The UKCIA reports that the changes include a leader-Peter Reynolds, a new campaign: “Reform, Regulate, and Realise”, and a new website (at some point). The Legalise Cannabis Alliance is re-registering as a political party and  Peter Reynolds is planning on standing in the next election. Now, from my comfy position as armchair critic, let me offer my thoughts:

Firstly, the campaign: Reform, Regulate, and Realise. On Pete Reynolds’ blog, I found that the message behind this is:

REFORM the law and end prohibition.

REGULATE production and supply based on facts and evidence.

REALISE the huge benefits as medicine and as a new source of £billions in tax revenue.

I’m all for the first two.The third, well, it leaves me a bit ‘meh’. I’ve already offered my thoughts on medical marijuana elsewhere in this blog, but I think the medical marijuana movement has limited potency in the UK. I’m probably a fairly typical representative of Socially Aware Joe Public, and stories like this don’t really register in my mind in a way that makes me want to get up off my lazy arse and do anything about the injustice. Campaigners are competing for my limited levels of ‘give a fuck’ with things like human rights abuses and climate change on the one hand, and cute kittens saying funny things on LOLCats on the other. Perhaps there’s a swathe of Daily Mail reading Middle Englanders that feel differently. I don’t know. I’ll check with my mum.

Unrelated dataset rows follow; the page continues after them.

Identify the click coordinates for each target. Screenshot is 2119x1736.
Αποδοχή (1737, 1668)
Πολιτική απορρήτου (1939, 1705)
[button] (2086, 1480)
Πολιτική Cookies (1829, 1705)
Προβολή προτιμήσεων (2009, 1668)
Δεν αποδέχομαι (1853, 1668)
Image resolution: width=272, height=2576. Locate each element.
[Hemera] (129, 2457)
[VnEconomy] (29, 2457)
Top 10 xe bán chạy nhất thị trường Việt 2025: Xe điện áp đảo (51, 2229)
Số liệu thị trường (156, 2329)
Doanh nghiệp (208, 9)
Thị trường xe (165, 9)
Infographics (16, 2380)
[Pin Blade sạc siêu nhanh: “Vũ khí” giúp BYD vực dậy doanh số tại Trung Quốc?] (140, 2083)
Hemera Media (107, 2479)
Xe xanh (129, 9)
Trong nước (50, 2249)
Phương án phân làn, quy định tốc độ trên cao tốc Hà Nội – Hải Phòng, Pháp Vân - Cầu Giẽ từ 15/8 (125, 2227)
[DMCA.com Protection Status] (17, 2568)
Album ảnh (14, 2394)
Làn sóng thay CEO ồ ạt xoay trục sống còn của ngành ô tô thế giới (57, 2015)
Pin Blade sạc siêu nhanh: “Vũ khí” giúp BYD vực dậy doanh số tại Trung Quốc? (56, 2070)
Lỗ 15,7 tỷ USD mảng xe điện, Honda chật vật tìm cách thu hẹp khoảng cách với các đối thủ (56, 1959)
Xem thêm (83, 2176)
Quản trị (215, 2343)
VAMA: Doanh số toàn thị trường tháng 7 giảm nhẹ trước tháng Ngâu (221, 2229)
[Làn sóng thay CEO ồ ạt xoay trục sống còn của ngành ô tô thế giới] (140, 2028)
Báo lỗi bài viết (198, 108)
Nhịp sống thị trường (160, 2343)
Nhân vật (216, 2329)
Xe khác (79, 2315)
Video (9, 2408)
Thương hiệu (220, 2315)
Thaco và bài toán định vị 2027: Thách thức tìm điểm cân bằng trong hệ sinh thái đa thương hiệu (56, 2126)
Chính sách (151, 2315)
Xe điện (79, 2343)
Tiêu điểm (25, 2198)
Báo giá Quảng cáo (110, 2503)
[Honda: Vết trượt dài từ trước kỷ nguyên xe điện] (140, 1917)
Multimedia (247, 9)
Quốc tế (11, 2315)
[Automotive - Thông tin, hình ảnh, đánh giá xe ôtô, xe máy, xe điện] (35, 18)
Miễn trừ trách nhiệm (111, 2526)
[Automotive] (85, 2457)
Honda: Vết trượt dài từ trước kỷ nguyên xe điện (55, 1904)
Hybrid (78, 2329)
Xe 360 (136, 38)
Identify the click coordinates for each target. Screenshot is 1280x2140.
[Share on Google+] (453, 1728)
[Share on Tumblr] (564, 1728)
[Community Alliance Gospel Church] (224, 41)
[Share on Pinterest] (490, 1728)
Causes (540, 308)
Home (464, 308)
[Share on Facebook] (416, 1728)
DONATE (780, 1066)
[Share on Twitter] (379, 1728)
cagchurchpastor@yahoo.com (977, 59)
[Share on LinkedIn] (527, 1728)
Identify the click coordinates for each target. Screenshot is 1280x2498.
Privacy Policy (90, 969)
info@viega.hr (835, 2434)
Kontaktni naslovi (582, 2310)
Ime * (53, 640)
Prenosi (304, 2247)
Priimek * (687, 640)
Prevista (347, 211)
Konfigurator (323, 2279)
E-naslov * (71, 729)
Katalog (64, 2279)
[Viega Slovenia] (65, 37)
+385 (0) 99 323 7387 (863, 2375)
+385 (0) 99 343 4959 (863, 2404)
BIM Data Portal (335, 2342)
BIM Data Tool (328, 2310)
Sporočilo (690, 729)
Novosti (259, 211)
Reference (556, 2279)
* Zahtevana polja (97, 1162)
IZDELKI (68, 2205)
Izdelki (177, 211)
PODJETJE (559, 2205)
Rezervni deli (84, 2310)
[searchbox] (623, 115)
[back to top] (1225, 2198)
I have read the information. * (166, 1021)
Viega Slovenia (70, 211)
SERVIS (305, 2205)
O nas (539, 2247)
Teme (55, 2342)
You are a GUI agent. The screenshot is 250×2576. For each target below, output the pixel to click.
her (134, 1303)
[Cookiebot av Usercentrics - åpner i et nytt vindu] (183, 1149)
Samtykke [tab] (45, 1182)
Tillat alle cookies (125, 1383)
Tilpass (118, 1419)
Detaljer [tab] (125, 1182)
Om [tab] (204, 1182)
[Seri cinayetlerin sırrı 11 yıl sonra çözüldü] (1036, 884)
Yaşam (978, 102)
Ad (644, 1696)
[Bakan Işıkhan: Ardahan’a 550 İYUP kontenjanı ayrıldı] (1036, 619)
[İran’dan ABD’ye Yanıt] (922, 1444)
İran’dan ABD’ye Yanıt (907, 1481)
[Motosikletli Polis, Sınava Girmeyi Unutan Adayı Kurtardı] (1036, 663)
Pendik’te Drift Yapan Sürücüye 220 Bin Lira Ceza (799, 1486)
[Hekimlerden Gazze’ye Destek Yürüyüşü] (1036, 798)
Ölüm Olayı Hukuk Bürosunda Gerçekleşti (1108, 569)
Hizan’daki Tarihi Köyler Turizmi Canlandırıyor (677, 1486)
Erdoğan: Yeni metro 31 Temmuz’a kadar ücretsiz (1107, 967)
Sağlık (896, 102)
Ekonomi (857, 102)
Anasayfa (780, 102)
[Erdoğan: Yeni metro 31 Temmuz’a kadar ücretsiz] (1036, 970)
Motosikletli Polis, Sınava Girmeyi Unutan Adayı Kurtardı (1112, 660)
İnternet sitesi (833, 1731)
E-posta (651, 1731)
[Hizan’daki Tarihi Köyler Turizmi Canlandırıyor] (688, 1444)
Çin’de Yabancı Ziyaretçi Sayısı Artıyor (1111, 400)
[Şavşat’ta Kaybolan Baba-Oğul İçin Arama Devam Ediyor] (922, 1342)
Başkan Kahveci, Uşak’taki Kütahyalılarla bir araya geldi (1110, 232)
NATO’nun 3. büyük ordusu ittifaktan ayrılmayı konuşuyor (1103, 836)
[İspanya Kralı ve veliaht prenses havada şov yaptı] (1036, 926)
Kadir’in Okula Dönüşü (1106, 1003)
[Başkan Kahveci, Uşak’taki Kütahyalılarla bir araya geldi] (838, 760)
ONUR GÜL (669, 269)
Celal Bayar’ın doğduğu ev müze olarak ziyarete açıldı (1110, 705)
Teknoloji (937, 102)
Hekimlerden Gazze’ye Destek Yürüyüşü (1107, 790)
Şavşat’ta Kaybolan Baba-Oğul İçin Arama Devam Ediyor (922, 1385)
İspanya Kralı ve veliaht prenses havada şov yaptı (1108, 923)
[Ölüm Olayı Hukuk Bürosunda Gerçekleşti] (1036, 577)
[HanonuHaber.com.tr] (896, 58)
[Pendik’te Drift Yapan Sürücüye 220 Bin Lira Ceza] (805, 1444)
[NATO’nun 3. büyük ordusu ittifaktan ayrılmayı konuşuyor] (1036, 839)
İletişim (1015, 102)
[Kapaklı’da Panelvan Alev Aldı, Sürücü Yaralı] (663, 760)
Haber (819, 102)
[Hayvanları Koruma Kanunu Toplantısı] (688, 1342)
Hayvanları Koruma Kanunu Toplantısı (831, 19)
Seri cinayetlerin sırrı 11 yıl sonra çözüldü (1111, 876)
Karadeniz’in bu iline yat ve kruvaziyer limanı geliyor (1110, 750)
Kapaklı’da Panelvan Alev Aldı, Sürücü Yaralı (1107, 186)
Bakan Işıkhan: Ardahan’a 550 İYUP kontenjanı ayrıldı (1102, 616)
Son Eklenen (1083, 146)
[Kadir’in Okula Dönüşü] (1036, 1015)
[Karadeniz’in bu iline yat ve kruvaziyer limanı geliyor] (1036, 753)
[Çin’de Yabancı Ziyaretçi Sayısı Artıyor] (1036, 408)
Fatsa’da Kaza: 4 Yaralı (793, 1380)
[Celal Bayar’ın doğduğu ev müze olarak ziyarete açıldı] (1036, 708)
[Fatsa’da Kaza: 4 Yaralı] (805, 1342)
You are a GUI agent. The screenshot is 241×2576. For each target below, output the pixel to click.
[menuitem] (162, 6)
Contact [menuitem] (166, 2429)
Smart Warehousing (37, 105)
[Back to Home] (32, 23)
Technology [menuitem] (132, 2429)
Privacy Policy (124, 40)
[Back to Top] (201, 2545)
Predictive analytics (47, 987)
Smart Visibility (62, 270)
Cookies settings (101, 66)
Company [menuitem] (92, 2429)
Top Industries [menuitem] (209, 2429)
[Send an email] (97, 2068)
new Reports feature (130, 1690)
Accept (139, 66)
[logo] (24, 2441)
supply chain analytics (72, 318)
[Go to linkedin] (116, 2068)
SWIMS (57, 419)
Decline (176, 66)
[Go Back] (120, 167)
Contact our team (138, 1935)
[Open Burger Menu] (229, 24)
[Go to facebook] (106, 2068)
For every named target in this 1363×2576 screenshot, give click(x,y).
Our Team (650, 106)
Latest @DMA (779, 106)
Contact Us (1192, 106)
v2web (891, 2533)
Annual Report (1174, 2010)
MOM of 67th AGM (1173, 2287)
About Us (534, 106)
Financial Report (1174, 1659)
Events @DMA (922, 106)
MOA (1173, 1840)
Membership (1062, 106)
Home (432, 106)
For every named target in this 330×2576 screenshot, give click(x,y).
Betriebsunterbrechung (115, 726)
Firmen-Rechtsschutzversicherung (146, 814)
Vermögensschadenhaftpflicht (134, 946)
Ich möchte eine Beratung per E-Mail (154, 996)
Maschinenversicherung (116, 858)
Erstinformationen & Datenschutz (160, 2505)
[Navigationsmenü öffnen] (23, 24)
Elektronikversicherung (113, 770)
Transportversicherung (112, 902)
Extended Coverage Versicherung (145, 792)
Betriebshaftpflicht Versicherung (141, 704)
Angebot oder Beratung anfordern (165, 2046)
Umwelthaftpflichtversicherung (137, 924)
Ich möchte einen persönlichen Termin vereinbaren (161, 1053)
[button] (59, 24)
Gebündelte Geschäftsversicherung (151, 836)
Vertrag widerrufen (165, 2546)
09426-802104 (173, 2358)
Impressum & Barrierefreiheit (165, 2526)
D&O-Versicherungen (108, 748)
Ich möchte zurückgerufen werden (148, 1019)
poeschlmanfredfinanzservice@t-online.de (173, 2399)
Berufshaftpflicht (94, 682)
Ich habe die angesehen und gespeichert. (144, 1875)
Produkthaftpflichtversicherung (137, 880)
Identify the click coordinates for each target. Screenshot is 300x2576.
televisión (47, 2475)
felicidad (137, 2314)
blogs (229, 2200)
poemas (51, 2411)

As for the second claim, of “a new source of £billions in tax revenue”. Really??? I want to see numbers. I want to know where that money is going to come from, and how you’ve calculated that figure. I would love to know how much police time is spent on cannabis arrests, on pot farm raids, on testifying in court for cannabis trials. I want to know how much money is spent on prison for cannabis dealers, and probation for those not incarcerated. If the campaign is only to legalise cannabis, and not other drugs, then I want these figures to reflect that. I also want to know what the business model is for generating these £billions in revenue. If it isn’t £billions, we shouldn’t claim that it is.

Secondly, the website. The new LCA leader declares that the website is a ‘joke‘, while the UKCIA declares that it “could almost have been written by our most vicious opponents as a satire on the cannabis law reform effort.” Yep.They’re right.

Thirdly, the decision to register as a political party. I have to say, I can’t see the point in this. The Green Party already stand for legalization of cannabis, and the only people who would vote for the LCA would probably vote Green anyway. Unless AV voting is in place for the next election (will it be?) this is a waste of what I imagine are seriously limited resources. Secondly, with the UK going through its most significant political transformation in decades, this is not the time for a single issue candidate to try to gain attention. The name of the debate at the moment is money. How can we, as a nation, save money, and what should the government spend our money on? We don’t need to elect a member of parliament to raise those questions. We already have Paul Flynn. What we need to do is make the politicians that we’ve already elected acknowledge these questions as part of  mainstream political debate.

To do that, the campaign needs to be slick, professional and focused. On Pete Reynolds’ blog he refers to internecine struggles between competing factions. I’m sure every campaign movement has them, but they need to be kept away from the public eye. As do bearded hippies in sandals and conspiracy theories about Big Pharma. We need clear, easily communicated messages about what is wrong, what needs to change, and what the benefits of that change will be. We need targeted actions around specific events, with funky communications strategies that will let the message go viral. There is definitely a well of untapped activism. The Facebook protests against David Nutt’s sacking, the Sun’s recent poll on legalization, and all the below-the-line comments on drug policy articles in online newspapers are evidence of that. But to get people out of their armchairs, and motivated to do something, the movement has to up its game. How they should do that? Hmmm…I’ll save that for another post.